**Lesetext**:
Hegemeister Edmund Löns lernte auf seinen jagdlichen Streifzügen und der Suche
nach der „roten hannoverschen Heidbracke“, zu der sein Bruder, der Heidedichter Hermann Löns aufgerufen hatte, auch die weißbraunen Kleinen Münsterländer Vorstehhunde des Lehrers Clemens Heitmann, Burgsteinfurt, kennen. Heitmann erwarb von dem Gastwirt August Heßling, Leer, der seit 1850 KlM züchtete, seine erste Hündin. Er nannte sie und nach ihr alle seine weiteren Zuchthündinnen „Flora“. Seine dritte Flora wurde in das im Jahr 1912 eingerichtete Zuchtbuch des KlM-Verbandes unter der Nummer 1 eingetragen. Die
elegante, tief braun geplattete Hündin war etwa 1900 gewölft worden: Sie hatte ein
dunkles Auge, suchte ruhig, gründlich, stand fest vor und jagte laut. Heitmanns Hunde waren sehr lebhaft, zierlich, hoch auf den Läufen, stark behaart und hatten eine Schulterhöhe von 45 bis 50 Zentimetern. Sie arbeiteten sehr gut im Feld, stöberten laut und zeigten verlässlichen Gehorsam an Wild. Wasserfreudigkeit war diesen Hunden angewölft. Die Dorstener Hunde des Jagdaufsehers Wolberg hingegen waren ruhig, kräftig,
lang im Rücken, hatten lockiges Haar und manchmal eine Stirnlocke zwischen den Augen. Ihre Schulterhöhe lag meist über 50 Zentimetern. Wolberg paarte die Geschwister „Mirzel“ und „Rino“. Der Wurf fiel am 15. April 1909. Deren Tochter, „Mirzel II 40“ wurde dem Heitmann-Rüden „Boncoeur II“ zugeführt. Der Wurf fiel am 30. September 1912 und war der Beginn der Verschmelzung beider, jagdlich absolut gleichwertiger Stämme. Zum ersten Mal trat der von 67 KlM-Liebhabern gegründete KlM-Verband am 2. Juni 1912 anlässlich seiner Hauptversammlung mit einer Zuchtschau – damals Musterung genannt – an die Öffentlichkeit. Bewertet wurden drei Rüden und sechs Hündinnen. In Anbetracht der nur noch in wenigen Exemplaren vorhandenen Kleinen Münsterländer wurde ein ziemlich erschöpfendes Bild über den Stand der Zucht geboten. Die Köpfe dieser Hunde waren größtenteils schon sehr gut, bei den meisten ließ auch die Hinterhand nichts zu wünschen übrig. An Adel der Gesamterscheinung fehlte es kaum einem der Vierläufer.

**Aufgabe 1**:
Beantworte diese Fragen zum Text über den Kleinen Münsterländer:
(a) Von wem erwarb Clemens Heitmann seine erste Hündin?
(b) An welchem Tag fiel der Wurf aus „Mirzel II 40“ und „Boncoeur II“?
(c) Wie viele Rüden und wie viele Hündinnen wurden bei der ersten Zuchtschau des KlM-Verbandes bewertet?
**Aufgabe 2**: Nenne alle Hundenamen, die im Text über den Kleinen Münsterländer vorkommen.

**Gesammeltes Material**:
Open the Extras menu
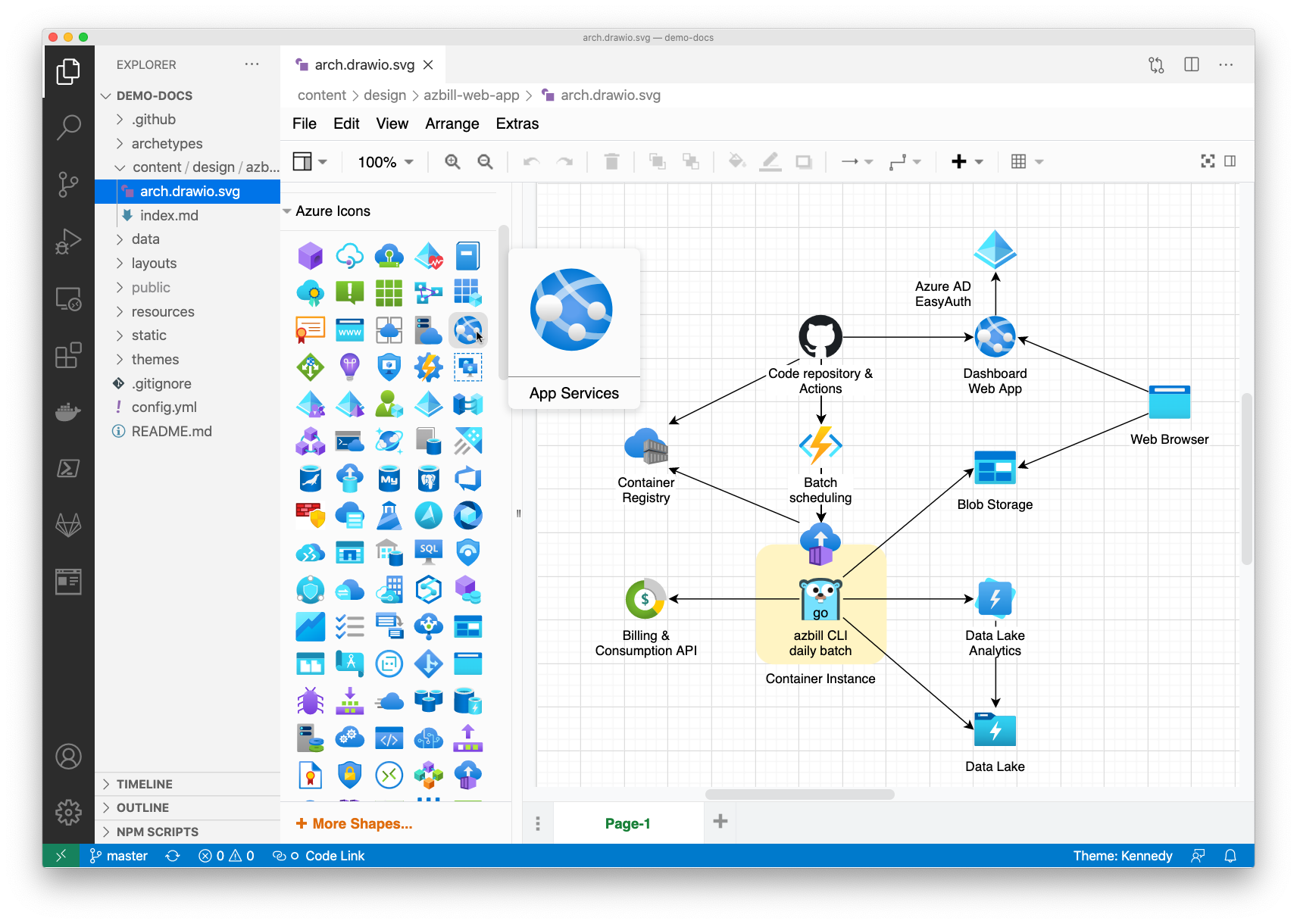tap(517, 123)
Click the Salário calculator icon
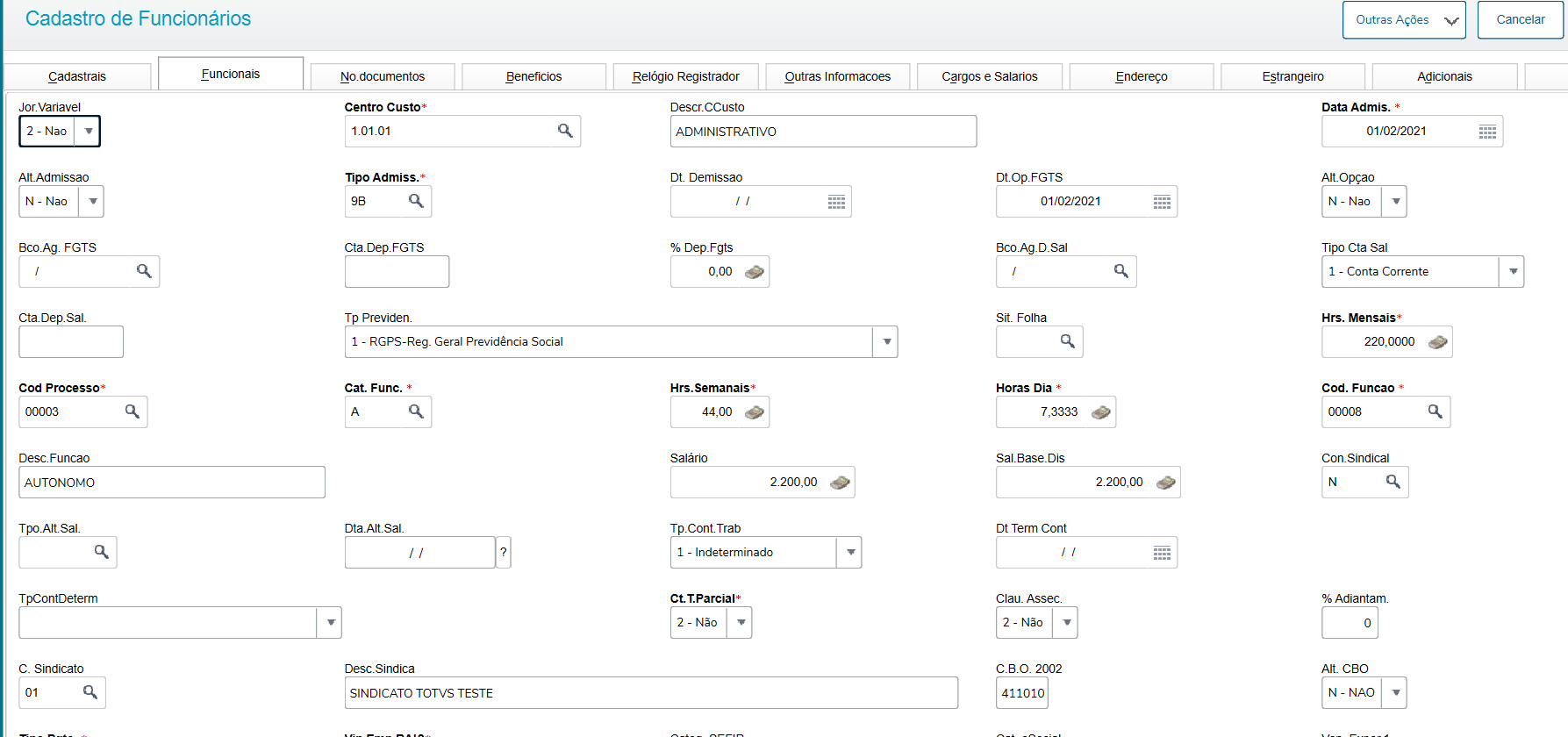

**Schriftliche Antwort 1**:
(a) Vom Gastwirt August Heßling aus Leer.
(b) Am 30. September 1912.
(c) Drei Rüden und sechs Hündinnen.

**Schriftliche Antwort 2**: Flora, Mirzel, Rino, Mirzel II 40, Boncoeur II